Validation¶
vmdk-core / vmdk-forensic parse untrusted VMDK structures from potentially
crafted disk images. Correctness is therefore established the way forensic tooling
must be: against independent oracles (a different tool, or a different code
path, that already decodes the same bytes correctly) on real third-party
corpora with known ground truth — never against fixtures we hand-encoded and
then graded ourselves.
This page records exactly which oracle and which corpus back each capability, so
the claim is independently re-checkable. Per-file provenance (source, download
URL, hashes, license) lives in core/tests/data/README.md;
the fleet-wide machine index is issen/docs/corpus-catalog.md. This page
cross-references both rather than duplicating them.

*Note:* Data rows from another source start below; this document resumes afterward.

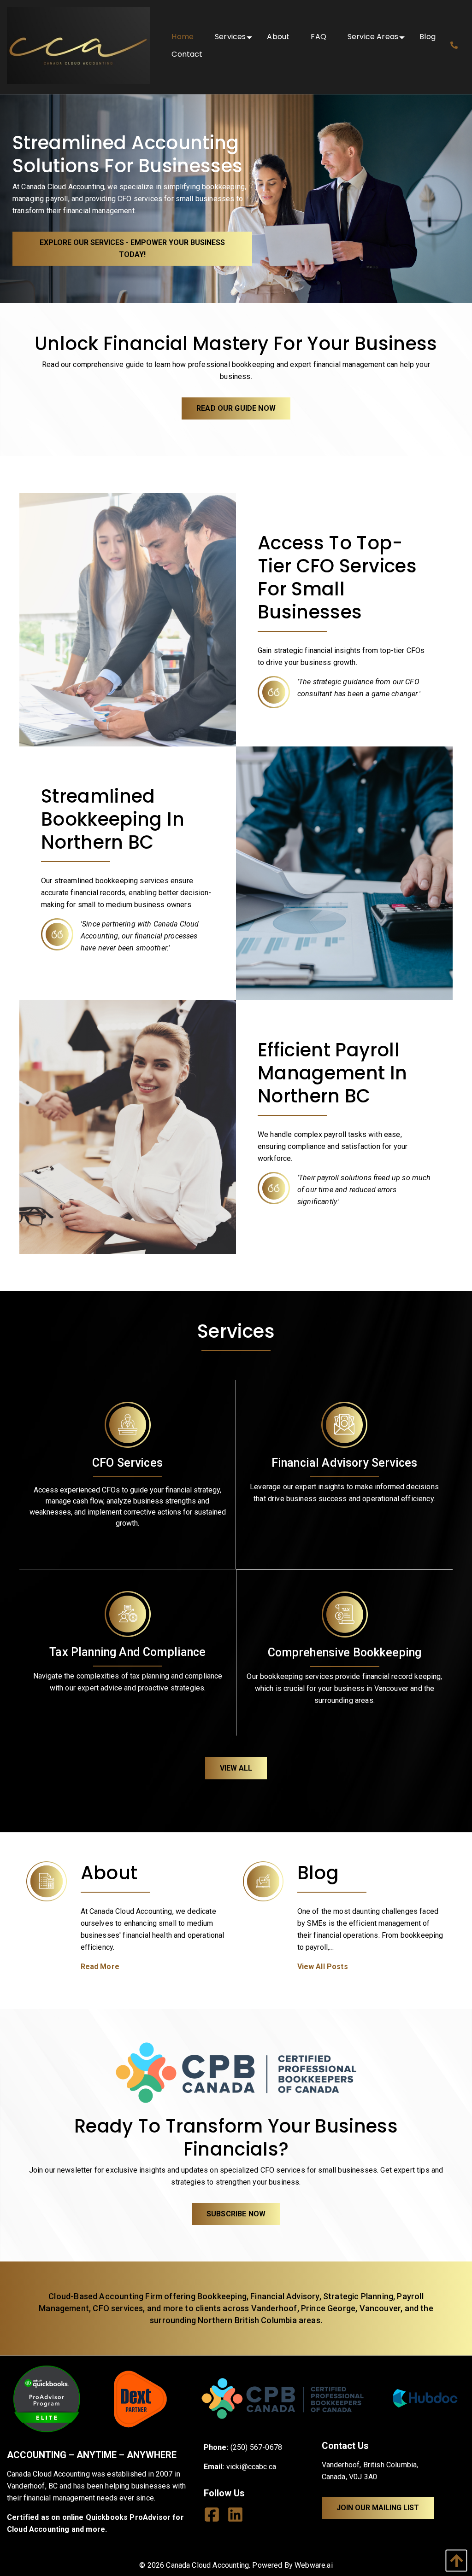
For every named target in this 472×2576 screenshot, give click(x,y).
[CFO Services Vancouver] (127, 619)
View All (236, 1768)
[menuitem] (182, 37)
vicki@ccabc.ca (251, 2466)
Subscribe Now (236, 2213)
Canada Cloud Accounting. (208, 2565)
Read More (100, 1966)
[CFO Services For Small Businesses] (127, 1126)
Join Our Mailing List (377, 2507)
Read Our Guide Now (236, 408)
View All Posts (322, 1966)
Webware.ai (314, 2565)
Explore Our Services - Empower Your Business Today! (132, 248)
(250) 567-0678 (256, 2447)
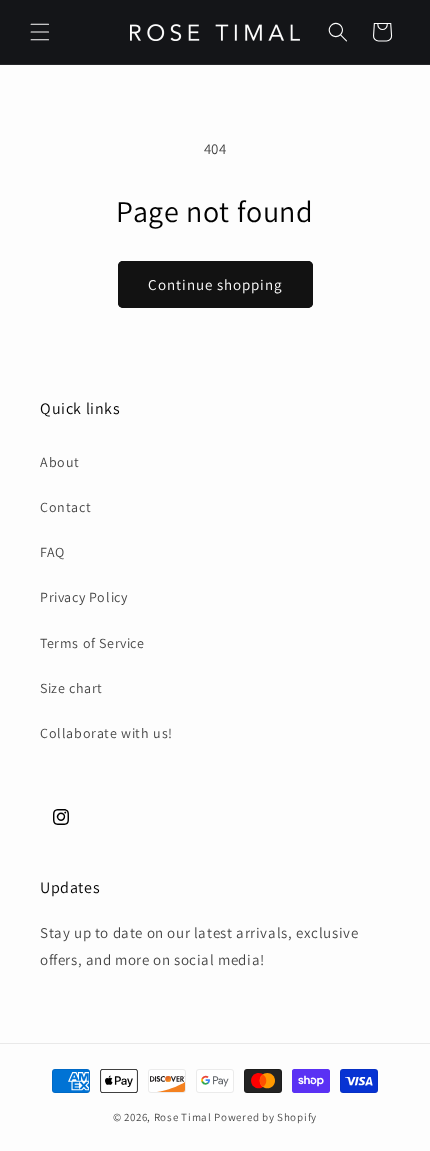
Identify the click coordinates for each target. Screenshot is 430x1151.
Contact (65, 507)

How to read the evidence tiers¶
Each validation below is tagged with the trustworthiness of its check, not whether the data is "synthetic":
- Tier 1 — an independent third party authored the artifact and the answer key, or it is real-world data decoded by an independent tool. The strongest claim.
- Tier 2 — real engine output whose ground truth is derivable from the documented construction, or confirmed by an independent code path on real data. Genuinely checked, but we chose the scenario.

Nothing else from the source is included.